## Instructions for the task
Recast the records below as a Markdown table with two columns, Row and Line, numbering each nonblank line in order and leaving out blank lines.

━━━━━━━━

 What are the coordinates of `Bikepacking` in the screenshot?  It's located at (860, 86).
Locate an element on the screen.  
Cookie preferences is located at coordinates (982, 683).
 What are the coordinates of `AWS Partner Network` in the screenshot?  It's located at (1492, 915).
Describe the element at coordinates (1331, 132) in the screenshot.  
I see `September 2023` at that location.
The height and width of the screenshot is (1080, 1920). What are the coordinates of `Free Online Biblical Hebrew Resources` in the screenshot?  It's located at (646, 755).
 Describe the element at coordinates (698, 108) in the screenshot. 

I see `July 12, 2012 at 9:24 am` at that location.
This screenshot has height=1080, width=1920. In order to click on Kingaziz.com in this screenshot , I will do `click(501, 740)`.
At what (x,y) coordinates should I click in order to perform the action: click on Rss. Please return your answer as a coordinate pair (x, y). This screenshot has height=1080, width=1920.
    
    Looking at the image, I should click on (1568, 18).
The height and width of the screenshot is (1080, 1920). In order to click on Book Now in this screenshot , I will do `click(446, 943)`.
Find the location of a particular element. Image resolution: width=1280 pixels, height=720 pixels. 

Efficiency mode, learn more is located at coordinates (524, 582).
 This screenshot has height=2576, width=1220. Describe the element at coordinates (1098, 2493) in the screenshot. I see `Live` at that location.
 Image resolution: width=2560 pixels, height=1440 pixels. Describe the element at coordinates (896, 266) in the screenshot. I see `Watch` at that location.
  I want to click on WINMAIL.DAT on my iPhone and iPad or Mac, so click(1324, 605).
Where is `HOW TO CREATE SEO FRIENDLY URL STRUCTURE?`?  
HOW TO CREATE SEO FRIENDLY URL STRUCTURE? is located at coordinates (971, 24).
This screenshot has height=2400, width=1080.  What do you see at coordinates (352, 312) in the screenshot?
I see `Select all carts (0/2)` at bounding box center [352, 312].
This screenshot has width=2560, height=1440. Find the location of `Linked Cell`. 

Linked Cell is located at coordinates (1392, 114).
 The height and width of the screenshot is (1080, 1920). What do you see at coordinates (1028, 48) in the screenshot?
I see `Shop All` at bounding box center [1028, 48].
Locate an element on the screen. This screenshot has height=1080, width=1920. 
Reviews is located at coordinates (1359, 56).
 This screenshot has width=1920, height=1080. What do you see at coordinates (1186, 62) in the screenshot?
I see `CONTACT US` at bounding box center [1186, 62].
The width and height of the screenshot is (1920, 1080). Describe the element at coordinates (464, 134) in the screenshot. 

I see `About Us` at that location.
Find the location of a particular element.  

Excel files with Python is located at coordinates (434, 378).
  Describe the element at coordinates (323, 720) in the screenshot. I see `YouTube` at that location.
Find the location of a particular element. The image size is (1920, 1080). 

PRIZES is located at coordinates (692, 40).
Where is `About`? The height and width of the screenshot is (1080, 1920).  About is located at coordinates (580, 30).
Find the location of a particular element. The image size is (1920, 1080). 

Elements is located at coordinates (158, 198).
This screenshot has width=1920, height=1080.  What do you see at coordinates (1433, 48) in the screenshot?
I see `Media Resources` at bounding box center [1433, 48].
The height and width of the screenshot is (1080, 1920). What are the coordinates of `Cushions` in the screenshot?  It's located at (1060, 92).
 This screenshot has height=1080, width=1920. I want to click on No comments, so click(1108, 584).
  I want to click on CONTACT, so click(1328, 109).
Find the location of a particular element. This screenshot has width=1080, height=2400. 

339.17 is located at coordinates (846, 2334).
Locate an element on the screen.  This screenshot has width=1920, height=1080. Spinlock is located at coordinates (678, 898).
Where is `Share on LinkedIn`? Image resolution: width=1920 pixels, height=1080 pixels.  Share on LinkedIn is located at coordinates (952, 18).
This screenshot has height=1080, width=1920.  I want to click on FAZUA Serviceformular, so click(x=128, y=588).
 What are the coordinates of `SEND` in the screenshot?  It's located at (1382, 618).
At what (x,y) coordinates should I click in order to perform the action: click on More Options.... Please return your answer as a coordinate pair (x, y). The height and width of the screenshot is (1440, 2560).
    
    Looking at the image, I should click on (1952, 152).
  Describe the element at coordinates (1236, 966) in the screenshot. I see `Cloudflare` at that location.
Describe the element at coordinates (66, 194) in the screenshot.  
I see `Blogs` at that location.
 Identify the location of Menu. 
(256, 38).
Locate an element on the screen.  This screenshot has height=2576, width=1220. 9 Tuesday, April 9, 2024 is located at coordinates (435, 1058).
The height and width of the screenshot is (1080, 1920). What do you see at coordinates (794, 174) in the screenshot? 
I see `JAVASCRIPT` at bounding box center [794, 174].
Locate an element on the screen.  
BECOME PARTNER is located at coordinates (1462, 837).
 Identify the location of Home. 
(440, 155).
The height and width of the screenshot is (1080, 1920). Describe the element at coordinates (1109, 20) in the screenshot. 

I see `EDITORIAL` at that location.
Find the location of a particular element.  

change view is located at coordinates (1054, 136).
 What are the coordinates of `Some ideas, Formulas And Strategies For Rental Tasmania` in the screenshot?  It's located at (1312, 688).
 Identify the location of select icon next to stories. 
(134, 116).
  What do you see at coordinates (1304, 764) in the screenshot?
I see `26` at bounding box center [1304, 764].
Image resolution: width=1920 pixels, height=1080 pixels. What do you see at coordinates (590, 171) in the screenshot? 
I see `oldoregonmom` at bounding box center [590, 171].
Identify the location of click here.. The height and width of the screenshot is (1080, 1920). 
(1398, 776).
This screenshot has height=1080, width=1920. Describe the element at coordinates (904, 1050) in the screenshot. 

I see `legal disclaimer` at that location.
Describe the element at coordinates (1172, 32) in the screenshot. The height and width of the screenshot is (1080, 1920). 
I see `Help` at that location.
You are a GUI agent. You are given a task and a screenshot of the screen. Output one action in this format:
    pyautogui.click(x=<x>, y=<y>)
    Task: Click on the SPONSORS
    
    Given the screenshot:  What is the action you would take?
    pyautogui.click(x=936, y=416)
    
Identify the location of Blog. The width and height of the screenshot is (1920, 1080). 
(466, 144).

━━━━━━━━

## Full answer
| Row | Line |
|---|---|
| 1 |  What are the coordinates of `Bikepacking` in the screenshot?  It's located at (860, 86). |
| 2 | Locate an element on the screen.   |
| 3 | Cookie preferences is located at coordinates (982, 683). |
| 4 |  What are the coordinates of `AWS Partner Network` in the screenshot?  It's located at (1492, 915). |
| 5 | Describe the element at coordinates (1331, 132) in the screenshot.   |
| 6 | I see `September 2023` at that location. |
| 7 | The height and width of the screenshot is (1080, 1920). What are the coordinates of `Free Online Biblical Hebrew Resources` in the screenshot?  It's located at (646, 755). |
| 8 |  Describe the element at coordinates (698, 108) in the screenshot.  |
| 9 | I see `July 12, 2012 at 9:24 am` at that location. |
| 10 | This screenshot has height=1080, width=1920. In order to click on Kingaziz.com in this screenshot , I will do `click(501, 740)`. |
| 11 | At what (x,y) coordinates should I click in order to perform the action: click on Rss. Please return your answer as a coordinate pair (x, y). This screenshot has height=1080, width=1920. |
| 12 |     Looking at the image, I should click on (1568, 18). |
| 13 | The height and width of the screenshot is (1080, 1920). In order to click on Book Now in this screenshot , I will do `click(446, 943)`. |
| 14 | Find the location of a particular element. Image resolution: width=1280 pixels, height=720 pixels.  |
| 15 | Efficiency mode, learn more is located at coordinates (524, 582). |
| 16 |  This screenshot has height=2576, width=1220. Describe the element at coordinates (1098, 2493) in the screenshot. I see `Live` at that location. |
| 17 |  Image resolution: width=2560 pixels, height=1440 pixels. Describe the element at coordinates (896, 266) in the screenshot. I see `Watch` at that location. |
| 18 |   I want to click on WINMAIL.DAT on my iPhone and iPad or Mac, so click(1324, 605). |
| 19 | Where is `HOW TO CREATE SEO FRIENDLY URL STRUCTURE?`?   |
| 20 | HOW TO CREATE SEO FRIENDLY URL STRUCTURE? is located at coordinates (971, 24). |
| 21 | This screenshot has height=2400, width=1080.  What do you see at coordinates (352, 312) in the screenshot? |
| 22 | I see `Select all carts (0/2)` at bounding box center [352, 312]. |
| 23 | This screenshot has width=2560, height=1440. Find the location of `Linked Cell`.  |
| 24 | Linked Cell is located at coordinates (1392, 114). |
| 25 |  The height and width of the screenshot is (1080, 1920). What do you see at coordinates (1028, 48) in the screenshot? |
| 26 | I see `Shop All` at bounding box center [1028, 48]. |
| 27 | Locate an element on the screen. This screenshot has height=1080, width=1920.  |
| 28 | Reviews is located at coordinates (1359, 56). |
| 29 |  This screenshot has width=1920, height=1080. What do you see at coordinates (1186, 62) in the screenshot? |
| 30 | I see `CONTACT US` at bounding box center [1186, 62]. |
| 31 | The width and height of the screenshot is (1920, 1080). Describe the element at coordinates (464, 134) in the screenshot.  |
| 32 | I see `About Us` at that location. |
| 33 | Find the location of a particular element.   |
| 34 | Excel files with Python is located at coordinates (434, 378). |
| 35 |   Describe the element at coordinates (323, 720) in the screenshot. I see `YouTube` at that location. |
| 36 | Find the location of a particular element. The image size is (1920, 1080).  |
| 37 | PRIZES is located at coordinates (692, 40). |
| 38 | Where is `About`? The height and width of the screenshot is (1080, 1920).  About is located at coordinates (580, 30). |
| 39 | Find the location of a particular element. The image size is (1920, 1080).  |
| 40 | Elements is located at coordinates (158, 198). |
| 41 | This screenshot has width=1920, height=1080.  What do you see at coordinates (1433, 48) in the screenshot? |
| 42 | I see `Media Resources` at bounding box center [1433, 48]. |
| 43 | The height and width of the screenshot is (1080, 1920). What are the coordinates of `Cushions` in the screenshot?  It's located at (1060, 92). |
| 44 |  This screenshot has height=1080, width=1920. I want to click on No comments, so click(1108, 584). |
| 45 |   I want to click on CONTACT, so click(1328, 109). |
| 46 | Find the location of a particular element. This screenshot has width=1080, height=2400.  |
| 47 | 339.17 is located at coordinates (846, 2334). |
| 48 | Locate an element on the screen.  This screenshot has width=1920, height=1080. Spinlock is located at coordinates (678, 898). |
| 49 | Where is `Share on LinkedIn`? Image resolution: width=1920 pixels, height=1080 pixels.  Share on LinkedIn is located at coordinates (952, 18). |
| 50 | This screenshot has height=1080, width=1920.  I want to click on FAZUA Serviceformular, so click(x=128, y=588). |
| 51 |  What are the coordinates of `SEND` in the screenshot?  It's located at (1382, 618). |
| 52 | At what (x,y) coordinates should I click in order to perform the action: click on More Options.... Please return your answer as a coordinate pair (x, y). The height and width of the screenshot is (1440, 2560). |
| 53 |     Looking at the image, I should click on (1952, 152). |
| 54 |   Describe the element at coordinates (1236, 966) in the screenshot. I see `Cloudflare` at that location. |
| 55 | Describe the element at coordinates (66, 194) in the screenshot.   |
| 56 | I see `Blogs` at that location. |
| 57 |  Identify the location of Menu.  |
| 58 | (256, 38). |
| 59 | Locate an element on the screen.  This screenshot has height=2576, width=1220. 9 Tuesday, April 9, 2024 is located at coordinates (435, 1058). |
| 60 | The height and width of the screenshot is (1080, 1920). What do you see at coordinates (794, 174) in the screenshot?  |
| 61 | I see `JAVASCRIPT` at bounding box center [794, 174]. |
| 62 | Locate an element on the screen.   |
| 63 | BECOME PARTNER is located at coordinates (1462, 837). |
| 64 |  Identify the location of Home.  |
| 65 | (440, 155). |
| 66 | The height and width of the screenshot is (1080, 1920). Describe the element at coordinates (1109, 20) in the screenshot.  |
| 67 | I see `EDITORIAL` at that location. |
| 68 | Find the location of a particular element.   |
| 69 | change view is located at coordinates (1054, 136). |
| 70 |  What are the coordinates of `Some ideas, Formulas And Strategies For Rental Tasmania` in the screenshot?  It's located at (1312, 688). |
| 71 |  Identify the location of select icon next to stories.  |
| 72 | (134, 116). |
| 73 |   What do you see at coordinates (1304, 764) in the screenshot? |
| 74 | I see `26` at bounding box center [1304, 764]. |
| 75 | Image resolution: width=1920 pixels, height=1080 pixels. What do you see at coordinates (590, 171) in the screenshot?  |
| 76 | I see `oldoregonmom` at bounding box center [590, 171]. |
| 77 | Identify the location of click here.. The height and width of the screenshot is (1080, 1920).  |
| 78 | (1398, 776). |
| 79 | This screenshot has height=1080, width=1920. Describe the element at coordinates (904, 1050) in the screenshot.  |
| 80 | I see `legal disclaimer` at that location. |
| 81 | Describe the element at coordinates (1172, 32) in the screenshot. The height and width of the screenshot is (1080, 1920).  |
| 82 | I see `Help` at that location. |
| 83 | You are a GUI agent. You are given a task and a screenshot of the screen. Output one action in this format: |
| 84 |     pyautogui.click(x=<x>, y=<y>) |
| 85 |     Task: Click on the SPONSORS |
| 86 |     Given the screenshot:  What is the action you would take? |
| 87 |     pyautogui.click(x=936, y=416) |
| 88 | Identify the location of Blog. The width and height of the screenshot is (1920, 1080).  |
| 89 | (466, 144). |